SOSYAL DEVLET ANLAYIŞI
Bakan Efkan Ala, AK Parti’nin sosyal devlet anlayışına değinerek, “Türkiye’de 2002 yılında iktidarı aldığımız zaman 2 doların altında, 1 doların altında hayat süren ve oranı küçük sayılmayacak vatandaşlarımız vardı. Ama bugün 2 doların altında binde 0,5’ler düzeyindedir. Ve bu da çok yakın zamanda ortadan kalkacaktır. Türkiye’de artık kimse 1 doların, 2 doların altında gelir elde etmemektedir. Elbette gelir dağılımında daha fazla iyileştirmeler yapılabilir. Ama sosyal yardımlar alanında toplam yatırım bütçemizin yarısı kadar vatandaşlarımıza sosyal yardım yapıyoruz” şeklinde konuştu.
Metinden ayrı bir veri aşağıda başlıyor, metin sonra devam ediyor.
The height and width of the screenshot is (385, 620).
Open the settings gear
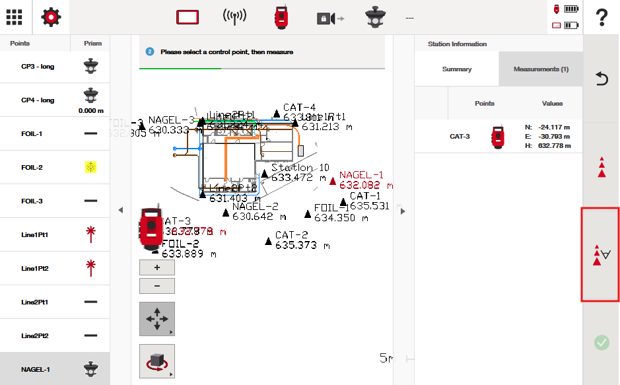pyautogui.click(x=52, y=18)
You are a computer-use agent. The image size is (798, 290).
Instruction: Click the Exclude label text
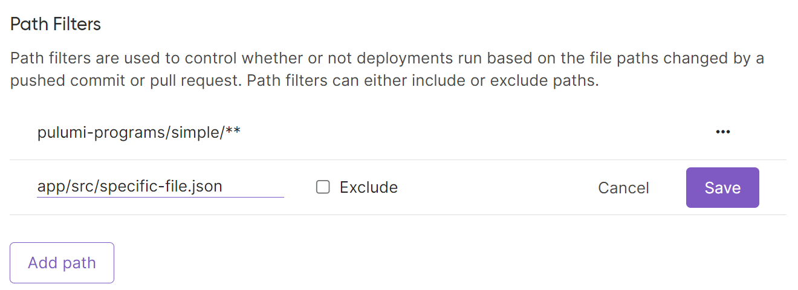[x=368, y=187]

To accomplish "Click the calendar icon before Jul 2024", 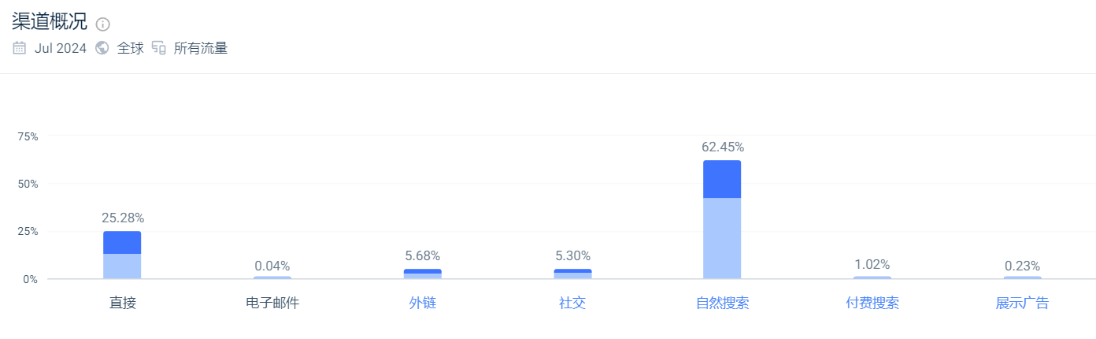I will coord(20,48).
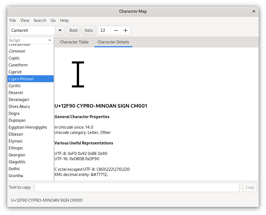This screenshot has width=266, height=215.
Task: Open the Cantarell font dropdown arrow
Action: [60, 30]
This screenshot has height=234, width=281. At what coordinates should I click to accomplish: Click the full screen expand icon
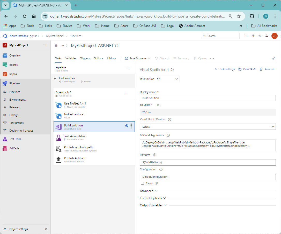(274, 58)
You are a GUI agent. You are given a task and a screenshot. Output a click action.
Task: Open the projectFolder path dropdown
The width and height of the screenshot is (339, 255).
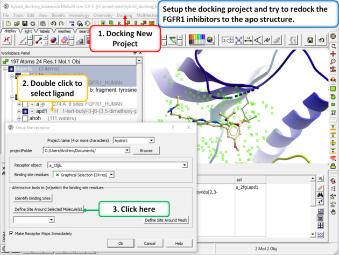coord(127,150)
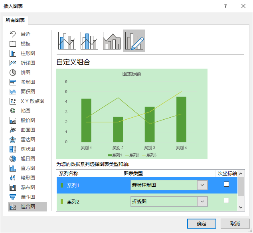The image size is (253, 233).
Task: Open 地图 map chart category
Action: (x=25, y=111)
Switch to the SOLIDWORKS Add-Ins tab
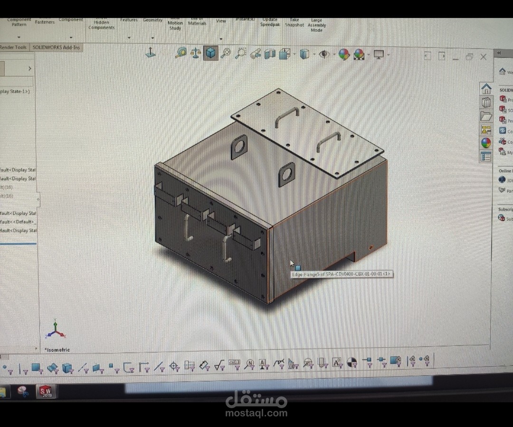Viewport: 513px width, 427px height. [56, 47]
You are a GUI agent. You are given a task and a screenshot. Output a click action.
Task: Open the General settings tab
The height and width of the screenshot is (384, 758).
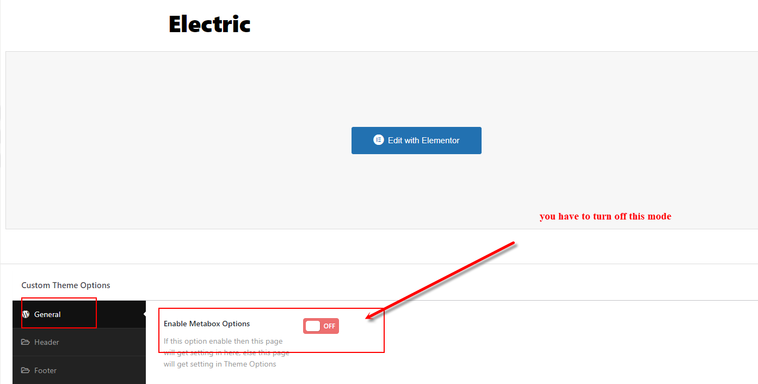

Ala sözlerine, “Çeşitli toplum kesimlerimizin hiç dillendirilmeyen sorunlarının tartışıldığı, Alevi ve Roman çalıştayları gibi çalıştaylar düzenliyoruz. Bu konularda vatandaşlarımızın hissedilir özgürlük algılarını olabildiğince yükseltecek değerlendirmeler ve projeler uyguluyoruz. Çünkü bazen o kadar çok baskı hakkında hissedilmiş olabilir ki siz onu mevzuat olarak, teorik olarak ortadan kaldırsanız bile insanlar halen o yasağın, o baskının kendi üzerlerinde var olduğunu düşünerek kendilerini ifade etmekte gerçekten zorlanabiliyorlar” ifadeleriyle devam etti.